Belichick’s Patriots up to old tricks in NFL feeding frenzy

Like him or hate him (and for most of us, it’s certainly the latter), Bill Belichick and the New England Patriots are always on the move. They don’t always have the most salary cap available or the most visible needs to fill. But the Patriots in the Belichick era are always willing to push the envelope, masters at recouping value from late-round picks by smartly shuffling to get their man, acquiring over-performers on the cheap and the other types of front office sleight-of-hand that separate them from teams like, well, the Buffalo Bills.

The kind of decisions made by the club Thursday are the type of devious low-risk, high-reward moves that help sustain the success they have enjoyed over the last decade. They’re essentially scrap-heap acquisitions. You know, like the one where a fourth-round pick flipped to Oakland turned into two All-Pro selections in three-plus years of Randy Moss. Or getting rid of an overpaid, underperforming starter like Laurence Maroney to have waiver-wire pick-up Danny Woodhead step in and attain cult-hero status. Or managing to tease a combined three Pro Bowl selections as part of two Super Bowl winning teams from veterans like Corey Dillon and Rodney Harrison, guys deemed problems past their primes.

Albert Haynesworth may find the Patriots a much-needed and welcoming new home. (Photo via Flckr user Keith Allison)

Thursday’s moves were of that ilk. For three draft picks – a fifth-rounder for sure and a pair of “late-rounders” according to ESPN – the Pats have picked up two pieces of All-Pro talent that it hopes to resuscitate and separate from off-field travails in Chad Ochocino and Albert Haynesworth.

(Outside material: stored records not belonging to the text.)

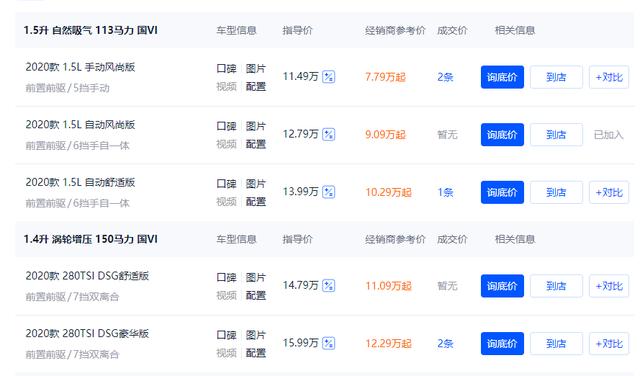Click calculator icon beside 13.99万 price
Screen dimensions: 640x376
click(329, 192)
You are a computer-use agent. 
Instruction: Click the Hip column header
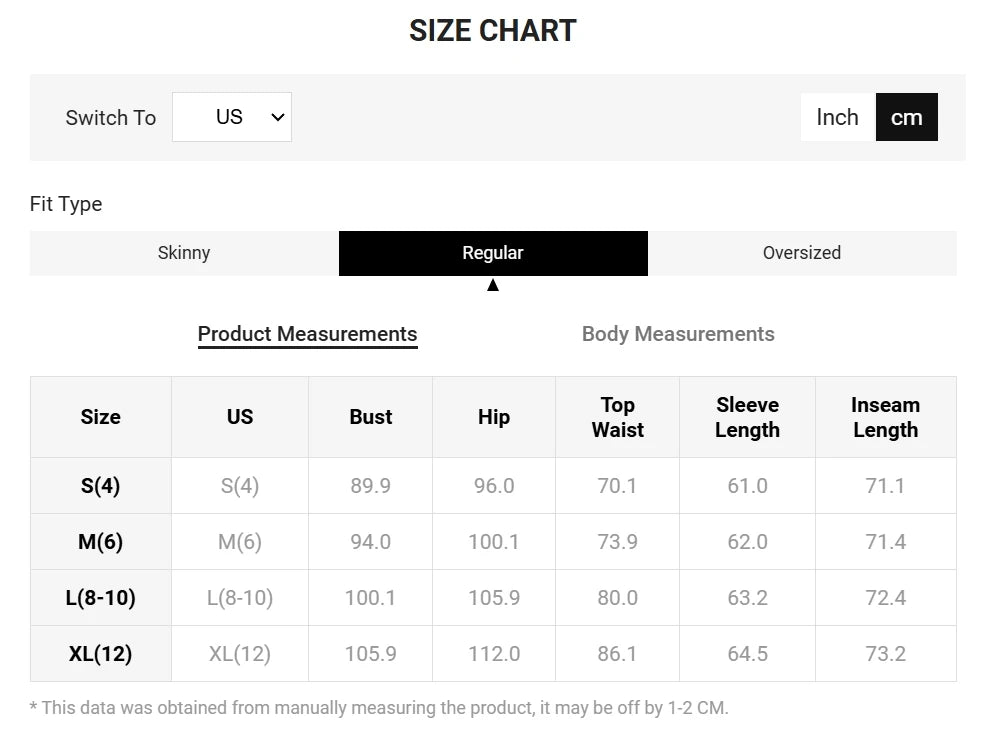click(493, 417)
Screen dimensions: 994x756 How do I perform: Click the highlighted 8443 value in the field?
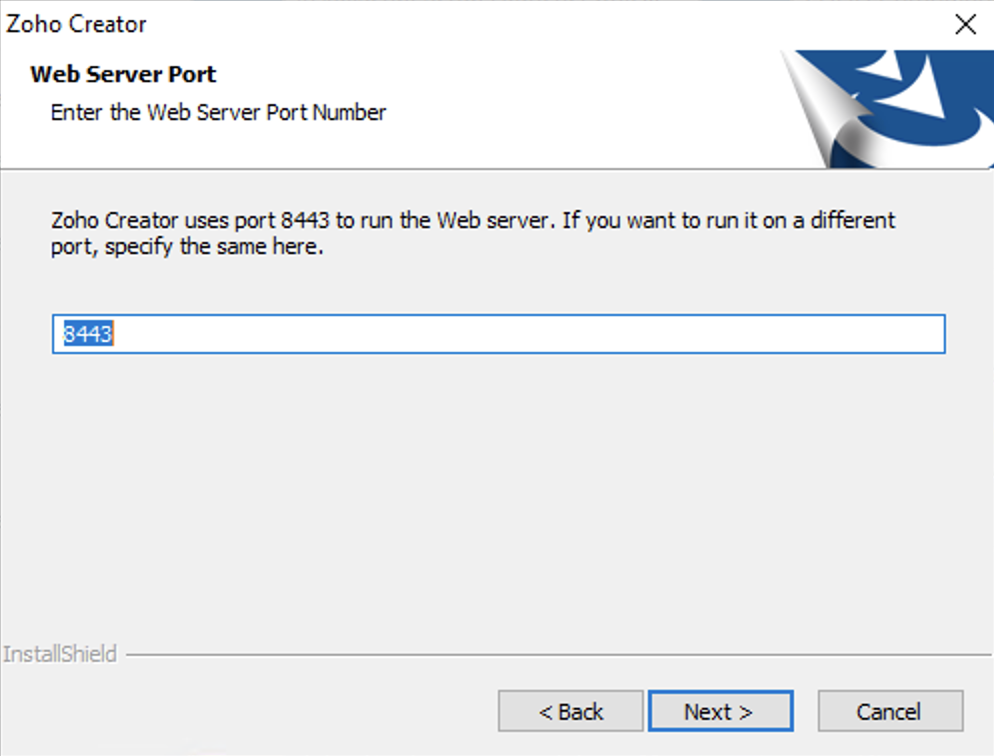(x=88, y=334)
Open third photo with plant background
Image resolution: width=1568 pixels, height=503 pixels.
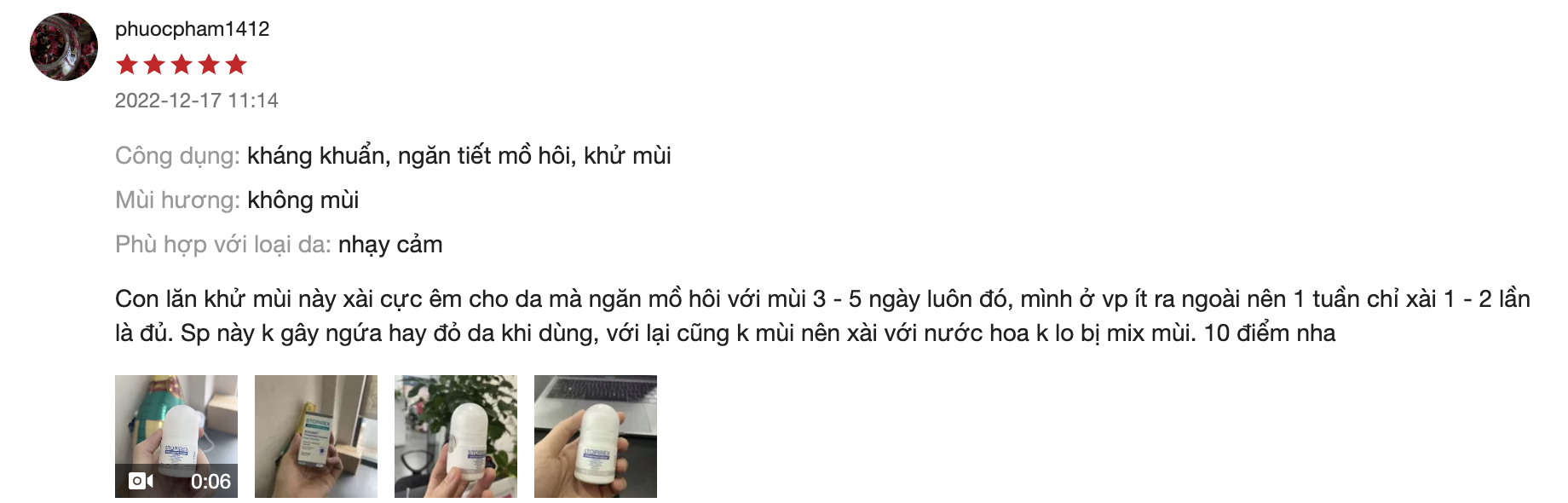(456, 437)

It’s not just the low price they paid to acquire both undeniable talents. They also managed to get both to agree to restructure their hefty deals for the greater good. Ochocinco is due $6.35 million this season but has already agreed to restructure the deal. Haynesworth, who is entering the third season of a seven-year, $100 million pact, agreed to the deal with the condition that he would be open to renegotiating his contract, of which the 2011 base salary is $5 million.

The financial terms work, but it’s also the human element that the Patriots are so good at managing. Belichick is the man in the locker room; any player wishing to wage the player-vs.-coach war already knows the outcome, and it’s not to their liking. The second-biggest weight being thrown around in any conflict belongs to Tom Brady, so don’t expect any “him or me” spats like the one Ochocinco and Carson Palmer were embroiled in in Cincinnati.

Ochocino knows he won’t be the star in New England thanks to the presence of Wes Welker, Deion Branch and a plethora of other options for a balanced offense. Plus, it helps that he regards Belichick as “a friend”, a relationship the grizzled coach dubbed “an odd couple”.

The weight of the defense won’t be on the shoulders of Haynesworth either, a role it appears he’s not mentally well-equipped to handle. A lot will be asked of him, yes, but he has another hulking man in the middle in Vince Wilfork to defect the blame and share the credit with.

It’s a mentality that bodes well for career resurgences for both men. And for something each has lacked in their pro careers: A legitimate chance at success.